A record number of lawmakers may be calling for shorter sentences and less people in prison. But in the prison industry, contracts with states and local jurisdictions commit them to filling private prison beds — or pay them to keep those beds empty.

A new report by In the Public Interest finds that private prison contracts that include “occupancy requirements” — effectively inmate quotas — are alarmingly common. Among the 62 contracts that they were able to obtain, 65 percent contained occupancy provisions that required prisons to remain between 80 and 100 percent full, and can last for as long as 20 years. If beds sit empty, states still have to pay, which the report dubbed a “no-crime tax.” And even when the abuses and violations for which these private firms are notorious cause the state to remove prisoners, contractual deals compel the state to keep paying.

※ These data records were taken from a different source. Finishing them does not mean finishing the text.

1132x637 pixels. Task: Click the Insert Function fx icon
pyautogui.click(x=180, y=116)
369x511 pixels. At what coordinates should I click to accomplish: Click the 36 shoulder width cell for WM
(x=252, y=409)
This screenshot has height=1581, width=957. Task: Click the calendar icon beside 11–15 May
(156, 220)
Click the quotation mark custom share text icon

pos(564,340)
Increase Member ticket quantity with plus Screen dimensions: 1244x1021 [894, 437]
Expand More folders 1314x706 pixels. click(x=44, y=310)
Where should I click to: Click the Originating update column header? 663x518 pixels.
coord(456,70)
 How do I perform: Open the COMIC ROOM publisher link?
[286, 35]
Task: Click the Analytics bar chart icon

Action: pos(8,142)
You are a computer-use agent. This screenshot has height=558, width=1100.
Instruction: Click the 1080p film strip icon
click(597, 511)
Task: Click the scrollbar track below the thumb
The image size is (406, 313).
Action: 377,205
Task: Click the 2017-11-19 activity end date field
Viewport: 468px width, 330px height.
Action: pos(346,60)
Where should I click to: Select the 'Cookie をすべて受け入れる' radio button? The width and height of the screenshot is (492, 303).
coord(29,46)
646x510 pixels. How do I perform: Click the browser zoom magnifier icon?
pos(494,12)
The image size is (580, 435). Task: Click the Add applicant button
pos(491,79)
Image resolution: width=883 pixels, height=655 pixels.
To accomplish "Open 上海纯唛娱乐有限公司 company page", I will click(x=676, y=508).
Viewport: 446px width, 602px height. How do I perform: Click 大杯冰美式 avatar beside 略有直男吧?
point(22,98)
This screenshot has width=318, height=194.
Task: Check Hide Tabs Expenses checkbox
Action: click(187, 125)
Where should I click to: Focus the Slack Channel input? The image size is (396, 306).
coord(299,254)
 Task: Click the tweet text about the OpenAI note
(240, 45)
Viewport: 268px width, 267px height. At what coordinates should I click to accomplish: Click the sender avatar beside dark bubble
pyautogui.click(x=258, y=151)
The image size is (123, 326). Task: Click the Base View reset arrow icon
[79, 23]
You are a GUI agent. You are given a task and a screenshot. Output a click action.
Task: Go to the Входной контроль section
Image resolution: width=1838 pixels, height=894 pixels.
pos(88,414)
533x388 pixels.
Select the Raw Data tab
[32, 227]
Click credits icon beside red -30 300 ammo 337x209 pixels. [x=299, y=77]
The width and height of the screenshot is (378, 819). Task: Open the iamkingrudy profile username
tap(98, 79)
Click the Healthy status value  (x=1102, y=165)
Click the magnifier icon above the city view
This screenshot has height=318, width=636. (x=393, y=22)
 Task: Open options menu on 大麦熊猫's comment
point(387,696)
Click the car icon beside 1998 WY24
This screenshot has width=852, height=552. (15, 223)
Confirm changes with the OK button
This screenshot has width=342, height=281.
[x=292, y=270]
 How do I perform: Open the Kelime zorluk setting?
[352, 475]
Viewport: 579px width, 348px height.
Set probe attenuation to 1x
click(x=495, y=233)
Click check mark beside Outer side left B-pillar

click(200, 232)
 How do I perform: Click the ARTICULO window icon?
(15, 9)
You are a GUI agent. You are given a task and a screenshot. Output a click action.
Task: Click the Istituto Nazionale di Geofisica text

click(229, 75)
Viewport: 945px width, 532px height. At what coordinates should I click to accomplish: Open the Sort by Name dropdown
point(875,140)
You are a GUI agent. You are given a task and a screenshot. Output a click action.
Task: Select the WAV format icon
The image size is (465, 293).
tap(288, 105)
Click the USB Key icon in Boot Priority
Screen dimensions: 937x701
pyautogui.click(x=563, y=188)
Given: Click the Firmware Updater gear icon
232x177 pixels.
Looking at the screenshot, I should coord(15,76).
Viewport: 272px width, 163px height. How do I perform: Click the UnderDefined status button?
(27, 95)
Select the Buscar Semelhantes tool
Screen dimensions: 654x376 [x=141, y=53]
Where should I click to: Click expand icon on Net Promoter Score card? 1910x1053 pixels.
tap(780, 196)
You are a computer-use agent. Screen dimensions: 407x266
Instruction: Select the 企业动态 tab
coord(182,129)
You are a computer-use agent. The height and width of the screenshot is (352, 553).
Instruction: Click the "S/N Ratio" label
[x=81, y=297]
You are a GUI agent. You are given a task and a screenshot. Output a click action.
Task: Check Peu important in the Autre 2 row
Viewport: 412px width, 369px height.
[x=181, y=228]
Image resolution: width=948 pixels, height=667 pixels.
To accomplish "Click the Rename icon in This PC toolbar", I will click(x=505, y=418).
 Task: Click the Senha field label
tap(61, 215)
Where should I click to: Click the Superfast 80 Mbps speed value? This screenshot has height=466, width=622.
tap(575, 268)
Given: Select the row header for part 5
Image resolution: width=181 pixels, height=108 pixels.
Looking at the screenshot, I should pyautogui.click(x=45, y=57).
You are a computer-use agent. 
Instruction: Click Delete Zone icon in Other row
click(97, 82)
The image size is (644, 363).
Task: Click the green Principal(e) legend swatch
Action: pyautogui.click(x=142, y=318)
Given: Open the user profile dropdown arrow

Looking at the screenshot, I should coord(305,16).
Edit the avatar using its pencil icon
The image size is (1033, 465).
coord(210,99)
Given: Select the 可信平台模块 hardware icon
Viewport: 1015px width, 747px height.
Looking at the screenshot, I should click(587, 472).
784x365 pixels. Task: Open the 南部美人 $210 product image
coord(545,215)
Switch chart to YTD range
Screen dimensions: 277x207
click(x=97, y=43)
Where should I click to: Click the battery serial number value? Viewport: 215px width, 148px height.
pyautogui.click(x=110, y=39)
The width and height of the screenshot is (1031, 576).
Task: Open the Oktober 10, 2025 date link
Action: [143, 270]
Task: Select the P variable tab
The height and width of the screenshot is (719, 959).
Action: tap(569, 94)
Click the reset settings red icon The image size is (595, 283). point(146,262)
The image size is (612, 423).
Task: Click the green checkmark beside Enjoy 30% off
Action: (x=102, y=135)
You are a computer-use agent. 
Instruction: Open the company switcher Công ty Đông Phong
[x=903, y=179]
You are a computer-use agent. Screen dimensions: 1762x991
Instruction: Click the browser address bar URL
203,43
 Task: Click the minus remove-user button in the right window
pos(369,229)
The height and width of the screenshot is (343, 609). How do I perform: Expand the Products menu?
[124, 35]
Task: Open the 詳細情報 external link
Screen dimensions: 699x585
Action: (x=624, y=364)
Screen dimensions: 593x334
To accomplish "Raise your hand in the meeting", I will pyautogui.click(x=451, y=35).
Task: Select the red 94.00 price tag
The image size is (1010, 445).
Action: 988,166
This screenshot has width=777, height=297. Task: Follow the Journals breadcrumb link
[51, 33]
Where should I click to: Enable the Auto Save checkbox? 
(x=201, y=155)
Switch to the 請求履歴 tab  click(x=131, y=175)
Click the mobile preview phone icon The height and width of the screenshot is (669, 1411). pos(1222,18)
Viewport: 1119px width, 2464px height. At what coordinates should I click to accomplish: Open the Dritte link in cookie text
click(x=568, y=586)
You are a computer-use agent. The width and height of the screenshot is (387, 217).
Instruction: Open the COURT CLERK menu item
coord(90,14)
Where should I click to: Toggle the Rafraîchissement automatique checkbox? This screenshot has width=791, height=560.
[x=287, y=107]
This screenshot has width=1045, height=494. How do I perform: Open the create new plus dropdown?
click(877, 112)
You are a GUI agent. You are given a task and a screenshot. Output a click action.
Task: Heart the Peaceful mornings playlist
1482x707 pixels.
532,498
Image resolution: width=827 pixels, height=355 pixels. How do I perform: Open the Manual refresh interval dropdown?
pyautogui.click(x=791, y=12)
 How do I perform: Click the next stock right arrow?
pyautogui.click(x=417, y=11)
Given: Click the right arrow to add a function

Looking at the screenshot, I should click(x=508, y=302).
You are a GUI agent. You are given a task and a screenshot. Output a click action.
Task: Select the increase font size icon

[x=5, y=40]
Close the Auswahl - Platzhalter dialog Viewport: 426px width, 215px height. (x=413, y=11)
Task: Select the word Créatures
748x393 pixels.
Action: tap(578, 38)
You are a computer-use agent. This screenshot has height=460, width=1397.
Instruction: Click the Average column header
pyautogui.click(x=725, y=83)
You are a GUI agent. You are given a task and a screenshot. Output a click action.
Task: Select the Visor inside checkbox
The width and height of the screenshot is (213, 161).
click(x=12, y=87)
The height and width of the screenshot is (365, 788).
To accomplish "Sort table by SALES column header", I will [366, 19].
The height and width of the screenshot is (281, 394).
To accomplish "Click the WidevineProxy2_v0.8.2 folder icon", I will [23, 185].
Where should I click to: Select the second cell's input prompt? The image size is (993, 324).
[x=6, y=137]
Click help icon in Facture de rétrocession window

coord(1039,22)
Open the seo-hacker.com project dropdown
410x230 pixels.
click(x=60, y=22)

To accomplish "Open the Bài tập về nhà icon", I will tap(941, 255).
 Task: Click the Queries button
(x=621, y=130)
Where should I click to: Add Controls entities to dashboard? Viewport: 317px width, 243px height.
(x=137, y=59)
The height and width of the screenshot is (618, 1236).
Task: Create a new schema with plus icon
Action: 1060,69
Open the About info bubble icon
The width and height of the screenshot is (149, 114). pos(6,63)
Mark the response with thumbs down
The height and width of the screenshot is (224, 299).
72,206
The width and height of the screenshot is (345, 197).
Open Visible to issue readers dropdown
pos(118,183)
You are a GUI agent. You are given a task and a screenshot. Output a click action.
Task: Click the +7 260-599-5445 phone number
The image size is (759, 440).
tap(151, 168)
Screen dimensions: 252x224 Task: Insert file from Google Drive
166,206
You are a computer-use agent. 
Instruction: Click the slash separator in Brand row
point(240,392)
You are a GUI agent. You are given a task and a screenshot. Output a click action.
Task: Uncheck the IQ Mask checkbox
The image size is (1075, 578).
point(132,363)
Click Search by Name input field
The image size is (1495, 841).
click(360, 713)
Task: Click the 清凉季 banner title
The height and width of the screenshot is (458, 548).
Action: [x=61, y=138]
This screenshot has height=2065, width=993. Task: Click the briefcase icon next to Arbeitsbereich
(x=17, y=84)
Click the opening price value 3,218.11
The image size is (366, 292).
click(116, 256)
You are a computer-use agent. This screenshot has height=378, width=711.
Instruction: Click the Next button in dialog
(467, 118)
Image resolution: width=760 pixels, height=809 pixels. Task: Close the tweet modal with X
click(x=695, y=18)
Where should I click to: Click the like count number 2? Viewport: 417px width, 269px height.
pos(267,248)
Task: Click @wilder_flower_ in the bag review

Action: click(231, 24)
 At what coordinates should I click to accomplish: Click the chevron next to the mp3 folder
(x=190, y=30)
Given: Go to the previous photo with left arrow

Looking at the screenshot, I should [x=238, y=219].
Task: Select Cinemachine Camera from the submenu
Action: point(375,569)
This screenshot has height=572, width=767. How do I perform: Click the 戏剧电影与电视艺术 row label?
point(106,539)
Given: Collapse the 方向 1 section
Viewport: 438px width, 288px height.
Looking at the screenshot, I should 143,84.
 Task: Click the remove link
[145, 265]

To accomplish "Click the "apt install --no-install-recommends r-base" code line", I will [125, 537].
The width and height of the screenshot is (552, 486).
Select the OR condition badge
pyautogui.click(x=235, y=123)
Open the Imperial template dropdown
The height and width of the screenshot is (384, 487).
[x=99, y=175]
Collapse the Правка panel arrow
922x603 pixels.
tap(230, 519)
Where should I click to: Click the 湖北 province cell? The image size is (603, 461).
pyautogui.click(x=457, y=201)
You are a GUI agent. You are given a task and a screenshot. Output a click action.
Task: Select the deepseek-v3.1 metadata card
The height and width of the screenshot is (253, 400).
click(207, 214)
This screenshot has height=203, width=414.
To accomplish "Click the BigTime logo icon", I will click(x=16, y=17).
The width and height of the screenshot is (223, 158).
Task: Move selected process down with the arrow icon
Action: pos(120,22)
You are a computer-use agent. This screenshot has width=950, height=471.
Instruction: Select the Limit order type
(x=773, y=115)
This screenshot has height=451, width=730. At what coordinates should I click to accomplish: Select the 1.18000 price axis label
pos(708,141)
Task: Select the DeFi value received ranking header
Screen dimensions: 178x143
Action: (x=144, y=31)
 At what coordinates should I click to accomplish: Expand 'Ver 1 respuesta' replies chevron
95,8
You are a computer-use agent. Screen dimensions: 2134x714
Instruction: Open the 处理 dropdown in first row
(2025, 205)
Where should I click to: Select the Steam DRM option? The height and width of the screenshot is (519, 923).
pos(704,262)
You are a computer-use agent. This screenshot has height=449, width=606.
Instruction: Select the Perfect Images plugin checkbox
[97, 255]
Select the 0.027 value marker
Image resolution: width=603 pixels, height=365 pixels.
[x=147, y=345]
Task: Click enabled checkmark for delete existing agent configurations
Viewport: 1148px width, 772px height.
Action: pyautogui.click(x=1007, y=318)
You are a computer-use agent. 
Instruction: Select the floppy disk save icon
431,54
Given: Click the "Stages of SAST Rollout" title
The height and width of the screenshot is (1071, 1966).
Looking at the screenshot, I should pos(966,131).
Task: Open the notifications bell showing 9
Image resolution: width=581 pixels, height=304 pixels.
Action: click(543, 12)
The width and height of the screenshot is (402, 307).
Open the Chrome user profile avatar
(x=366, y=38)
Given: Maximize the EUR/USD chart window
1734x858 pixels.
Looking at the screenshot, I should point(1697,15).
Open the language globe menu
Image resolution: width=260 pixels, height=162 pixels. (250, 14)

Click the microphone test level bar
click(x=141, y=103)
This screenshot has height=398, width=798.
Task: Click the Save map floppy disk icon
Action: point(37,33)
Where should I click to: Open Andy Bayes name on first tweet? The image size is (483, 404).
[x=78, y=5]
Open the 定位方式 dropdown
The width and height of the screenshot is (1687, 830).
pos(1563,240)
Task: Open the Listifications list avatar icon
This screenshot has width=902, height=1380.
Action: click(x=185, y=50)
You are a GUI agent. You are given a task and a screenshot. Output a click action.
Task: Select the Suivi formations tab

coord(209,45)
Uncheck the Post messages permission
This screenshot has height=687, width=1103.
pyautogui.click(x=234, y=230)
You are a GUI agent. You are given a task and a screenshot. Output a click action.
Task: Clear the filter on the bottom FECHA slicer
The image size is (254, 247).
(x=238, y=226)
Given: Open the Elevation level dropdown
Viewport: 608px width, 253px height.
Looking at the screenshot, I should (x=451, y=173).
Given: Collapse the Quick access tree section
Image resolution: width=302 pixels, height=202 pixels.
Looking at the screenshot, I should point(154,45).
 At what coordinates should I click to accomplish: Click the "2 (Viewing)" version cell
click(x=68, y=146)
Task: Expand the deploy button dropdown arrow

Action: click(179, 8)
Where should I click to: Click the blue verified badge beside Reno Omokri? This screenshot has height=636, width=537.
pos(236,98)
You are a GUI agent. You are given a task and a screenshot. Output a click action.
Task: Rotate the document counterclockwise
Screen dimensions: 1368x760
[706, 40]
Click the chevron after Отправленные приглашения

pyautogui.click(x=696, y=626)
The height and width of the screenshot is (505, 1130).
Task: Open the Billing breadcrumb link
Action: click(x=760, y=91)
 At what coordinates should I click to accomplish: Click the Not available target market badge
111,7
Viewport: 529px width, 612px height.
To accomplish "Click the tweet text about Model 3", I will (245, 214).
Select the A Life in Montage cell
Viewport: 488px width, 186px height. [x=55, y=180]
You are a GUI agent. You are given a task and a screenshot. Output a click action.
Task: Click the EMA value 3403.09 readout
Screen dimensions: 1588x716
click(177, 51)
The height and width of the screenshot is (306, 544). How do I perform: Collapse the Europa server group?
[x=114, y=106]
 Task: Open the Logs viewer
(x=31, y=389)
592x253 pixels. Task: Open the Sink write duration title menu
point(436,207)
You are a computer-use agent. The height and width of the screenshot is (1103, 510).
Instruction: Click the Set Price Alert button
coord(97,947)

These occupancy requirements are often added after contracts are in place, in deals that happen behind closed doors. In Colorado, Corrections Corporation of America persuaded the state to add an occupancy requirement to the budget for the 2013 fiscal year, even though the initial contract explicitly stated, “the state does not guarantee any minimum number of offenders will be assigned.” This means that when the state’s prison population decreased, it left state prison facility beds empty and continued paying CCA to fill beds. Colorado Criminal Justice Reform Coalition estimates that the deal cost the state at least $2 million. The report explains, “Colorado originally intended its private prisons to be used for overflow purposes, but the bed guarantee provisions allowed it to become the first priority for placement.”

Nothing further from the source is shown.